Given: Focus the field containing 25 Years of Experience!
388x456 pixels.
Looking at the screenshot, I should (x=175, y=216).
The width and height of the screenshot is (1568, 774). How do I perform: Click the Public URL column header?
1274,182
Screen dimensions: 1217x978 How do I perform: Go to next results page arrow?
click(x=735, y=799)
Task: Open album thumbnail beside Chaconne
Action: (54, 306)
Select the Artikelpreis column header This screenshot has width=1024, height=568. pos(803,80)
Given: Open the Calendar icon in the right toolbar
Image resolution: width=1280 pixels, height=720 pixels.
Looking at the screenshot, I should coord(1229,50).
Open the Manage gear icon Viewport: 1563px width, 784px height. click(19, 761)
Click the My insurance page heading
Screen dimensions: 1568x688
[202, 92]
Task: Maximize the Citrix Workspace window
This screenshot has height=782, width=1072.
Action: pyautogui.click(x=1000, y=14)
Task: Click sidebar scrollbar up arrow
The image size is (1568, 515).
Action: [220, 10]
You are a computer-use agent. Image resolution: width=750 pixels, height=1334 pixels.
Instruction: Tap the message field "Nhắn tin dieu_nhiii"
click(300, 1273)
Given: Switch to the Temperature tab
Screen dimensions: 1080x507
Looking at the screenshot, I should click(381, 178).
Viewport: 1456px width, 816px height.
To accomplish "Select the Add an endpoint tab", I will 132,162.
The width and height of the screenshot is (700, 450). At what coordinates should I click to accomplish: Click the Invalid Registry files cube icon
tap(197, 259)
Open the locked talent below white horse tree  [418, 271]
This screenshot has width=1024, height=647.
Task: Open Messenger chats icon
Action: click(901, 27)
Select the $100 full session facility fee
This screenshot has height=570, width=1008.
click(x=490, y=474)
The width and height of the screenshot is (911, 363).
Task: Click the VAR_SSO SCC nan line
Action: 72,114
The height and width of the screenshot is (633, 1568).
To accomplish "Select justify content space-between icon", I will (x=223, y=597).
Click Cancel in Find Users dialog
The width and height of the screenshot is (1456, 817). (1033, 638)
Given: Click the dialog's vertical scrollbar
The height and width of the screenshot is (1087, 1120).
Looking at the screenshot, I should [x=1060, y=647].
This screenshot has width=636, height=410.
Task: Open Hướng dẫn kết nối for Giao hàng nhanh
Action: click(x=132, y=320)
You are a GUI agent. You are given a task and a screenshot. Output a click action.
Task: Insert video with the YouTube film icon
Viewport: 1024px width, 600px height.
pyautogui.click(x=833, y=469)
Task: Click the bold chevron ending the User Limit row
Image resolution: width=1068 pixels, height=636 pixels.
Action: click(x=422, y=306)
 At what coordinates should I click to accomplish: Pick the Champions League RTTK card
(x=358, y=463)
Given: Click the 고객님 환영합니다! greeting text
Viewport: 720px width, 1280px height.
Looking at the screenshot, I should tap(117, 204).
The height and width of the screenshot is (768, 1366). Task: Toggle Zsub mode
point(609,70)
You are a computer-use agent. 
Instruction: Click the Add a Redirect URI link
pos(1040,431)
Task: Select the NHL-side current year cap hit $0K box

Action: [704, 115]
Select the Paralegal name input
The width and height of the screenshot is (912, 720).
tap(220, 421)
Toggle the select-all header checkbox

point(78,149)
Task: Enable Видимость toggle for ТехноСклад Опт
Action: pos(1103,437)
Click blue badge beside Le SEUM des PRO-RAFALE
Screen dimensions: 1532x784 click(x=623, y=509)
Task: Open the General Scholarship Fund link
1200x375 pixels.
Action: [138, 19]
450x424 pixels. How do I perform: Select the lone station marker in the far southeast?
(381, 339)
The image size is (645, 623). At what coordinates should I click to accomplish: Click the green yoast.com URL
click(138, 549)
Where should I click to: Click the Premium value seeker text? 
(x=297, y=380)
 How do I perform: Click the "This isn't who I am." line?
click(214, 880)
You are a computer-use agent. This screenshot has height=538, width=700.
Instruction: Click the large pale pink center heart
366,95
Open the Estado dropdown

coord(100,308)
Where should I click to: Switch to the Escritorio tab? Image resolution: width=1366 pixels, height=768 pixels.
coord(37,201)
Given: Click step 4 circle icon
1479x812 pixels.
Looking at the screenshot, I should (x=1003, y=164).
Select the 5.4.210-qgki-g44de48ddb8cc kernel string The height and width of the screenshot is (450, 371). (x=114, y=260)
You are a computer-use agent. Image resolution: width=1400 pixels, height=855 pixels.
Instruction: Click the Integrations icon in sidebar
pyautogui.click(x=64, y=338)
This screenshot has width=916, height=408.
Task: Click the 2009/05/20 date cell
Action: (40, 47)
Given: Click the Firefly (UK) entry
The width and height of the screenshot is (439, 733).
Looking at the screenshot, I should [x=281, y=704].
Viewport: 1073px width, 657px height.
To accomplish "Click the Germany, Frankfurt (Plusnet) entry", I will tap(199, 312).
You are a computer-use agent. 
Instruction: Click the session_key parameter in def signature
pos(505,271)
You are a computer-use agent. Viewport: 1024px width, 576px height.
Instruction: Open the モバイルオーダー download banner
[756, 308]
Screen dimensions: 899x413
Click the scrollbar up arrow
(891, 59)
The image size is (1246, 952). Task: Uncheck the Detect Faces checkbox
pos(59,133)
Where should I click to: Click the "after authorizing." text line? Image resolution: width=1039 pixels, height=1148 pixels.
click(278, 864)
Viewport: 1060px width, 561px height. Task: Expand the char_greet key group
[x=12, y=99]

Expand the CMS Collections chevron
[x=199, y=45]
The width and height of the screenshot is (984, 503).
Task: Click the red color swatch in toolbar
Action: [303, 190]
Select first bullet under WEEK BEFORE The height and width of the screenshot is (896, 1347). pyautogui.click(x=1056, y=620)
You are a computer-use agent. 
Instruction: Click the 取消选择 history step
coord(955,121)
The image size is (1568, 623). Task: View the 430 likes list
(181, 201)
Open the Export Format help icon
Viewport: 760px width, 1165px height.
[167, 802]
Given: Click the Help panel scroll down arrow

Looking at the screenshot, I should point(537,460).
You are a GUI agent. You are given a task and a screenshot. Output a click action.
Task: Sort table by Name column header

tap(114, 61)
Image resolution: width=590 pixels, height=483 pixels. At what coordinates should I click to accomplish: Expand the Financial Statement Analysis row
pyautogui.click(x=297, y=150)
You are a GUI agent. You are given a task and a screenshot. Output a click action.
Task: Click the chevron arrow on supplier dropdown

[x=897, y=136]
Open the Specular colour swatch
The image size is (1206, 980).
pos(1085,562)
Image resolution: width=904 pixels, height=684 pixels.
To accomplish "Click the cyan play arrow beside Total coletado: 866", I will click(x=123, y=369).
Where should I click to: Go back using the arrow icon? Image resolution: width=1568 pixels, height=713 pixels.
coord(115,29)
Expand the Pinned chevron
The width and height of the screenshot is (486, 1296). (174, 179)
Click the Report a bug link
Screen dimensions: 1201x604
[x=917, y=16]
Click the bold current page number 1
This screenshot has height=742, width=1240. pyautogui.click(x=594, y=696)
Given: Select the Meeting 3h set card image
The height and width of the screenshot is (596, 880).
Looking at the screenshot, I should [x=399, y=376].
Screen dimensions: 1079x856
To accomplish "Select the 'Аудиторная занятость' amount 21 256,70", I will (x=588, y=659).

····················

EXERCISE AIM:
Reproduce, exactly and in full, the lines from the one that contains "Click the bold current page number 1" to the end of the material.

ANSWER AREA:
Click the bold current page number 1
This screenshot has height=742, width=1240. pyautogui.click(x=594, y=696)
Given: Select the Meeting 3h set card image
The height and width of the screenshot is (596, 880).
Looking at the screenshot, I should [x=399, y=376].
Screen dimensions: 1079x856
To accomplish "Select the 'Аудиторная занятость' amount 21 256,70", I will (x=588, y=659).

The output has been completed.